En procédant jeudi en fin de journée à Vannes à la mise à l’eau de son maxi-trimaran IDEC-SPORT, Francis Joyon commence à égrainer le compte à rebours qui le mènera le dimanche 6 novembre prochain sur la ligne départ de la Route du Rhum-Destination Guadeloupe. Pour la 8ème fois dans son immense carrière, le marin de tous les records reprend une rasade de cette course mythique qui a marqué sa vie, et dans laquelle il a tout connu, du chavirage au triomphe historique de la précédente édition.

Comme il y a quatre ans, le marin de 66 ans repart à la barre de son valeureux trimaran lancé en 2006, ignoré des pronostiques et armé de cette éternelle passion pour les belles navigations, les routes maritimes aventureuses et ces formidables multicoques si stimulants à bien faire fonctionner. Tenant du titre, détenteur du temps référence entre Saint Malo et Pointe à Pître, Francis Joyon s’élancera en novembre prochain de la Cité corsaire avec pour seule pression, celle que lui dicte son perpétuel désir d’harmonie entre lui-même et sa machine, pour arriver sans regret dans les îles, juste heureux d’avoir donné tout ce que le vent, la mer et son IDEC-SPORT exigeaient de lui.

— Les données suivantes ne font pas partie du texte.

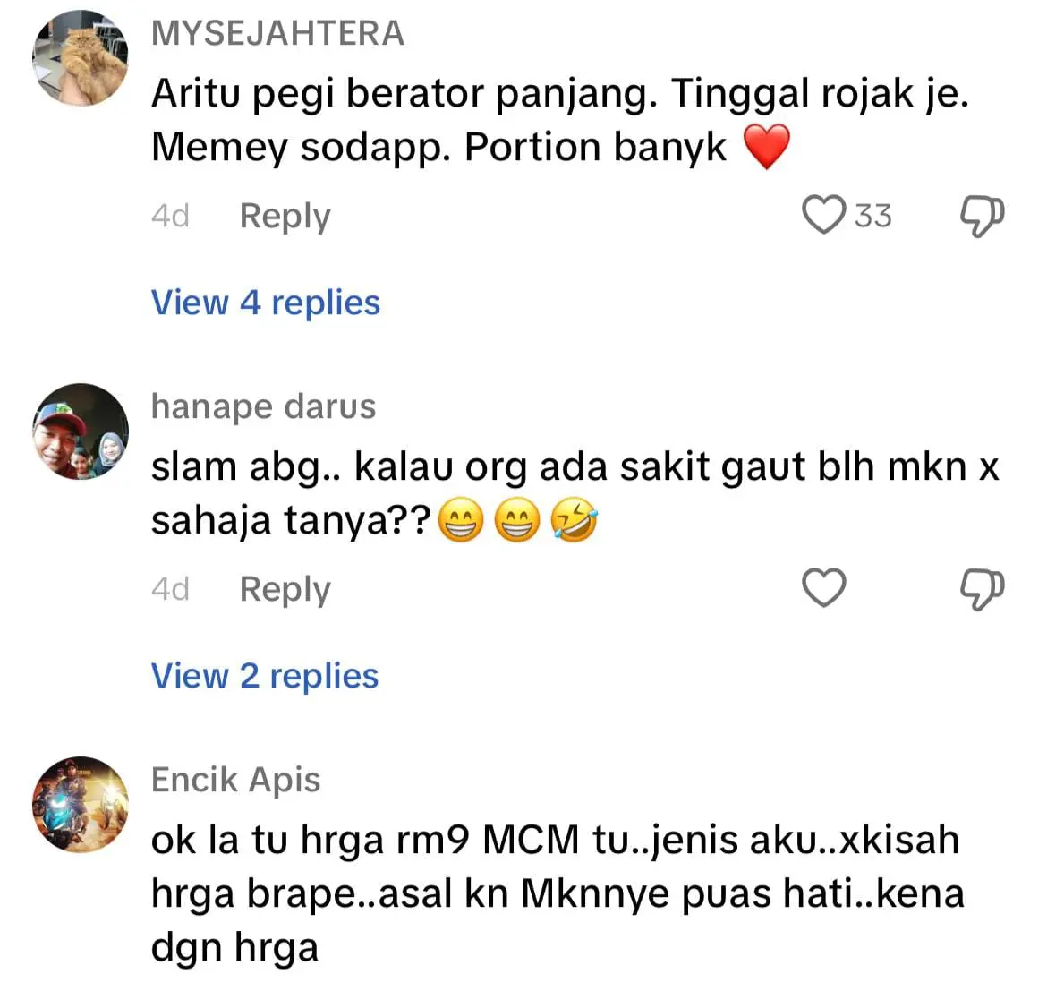Click the 4d timestamp on hanape darus's comment
Viewport: 1047px width, 991px height.
(170, 589)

En piste pour une 8ème Route du Rhum

« La Route du Rhum est un rêve pour tout navigateur en multicoque. » Francis Joyon sait de quoi il parle, lui qui voici déjà 36 ans, bricolait de ses mains un improbable catamaran, pour prendre part à la grande classique en solitaire marquée du sceau du mythe depuis la victoire d’un petit trimaran jaune. « La Route du Rhum est la plus belle des transats. Aucune édition ne se ressemble. On part toujours dans l’inconnu, et cette dimension d’incertitude me plait. » Vainqueur il y a 4 ans à l’issue d’un scenario de course aussi fou qu’imprévisible, Francis Joyon porte un regard lucide sur ce nouveau défi qu’il se jette à lui-même. « J’ai conscience qu’il devient de plus en plus difficile de gagner. La voile, dans toutes ses classes, s’est professionnalisée. Je préserve, avec ma petite équipe, un côté amateur, et le Rhum permet aussi de côtoyer quelques marins atypiques, en Classe Rhum notamment. Cette course comporte suffisamment d’aspects mystérieux pour préserver son côté aventurier. En multicoques, toutes les courses sont dangereuses et cette dimension préserve à mon sens encore un peu le suspens. »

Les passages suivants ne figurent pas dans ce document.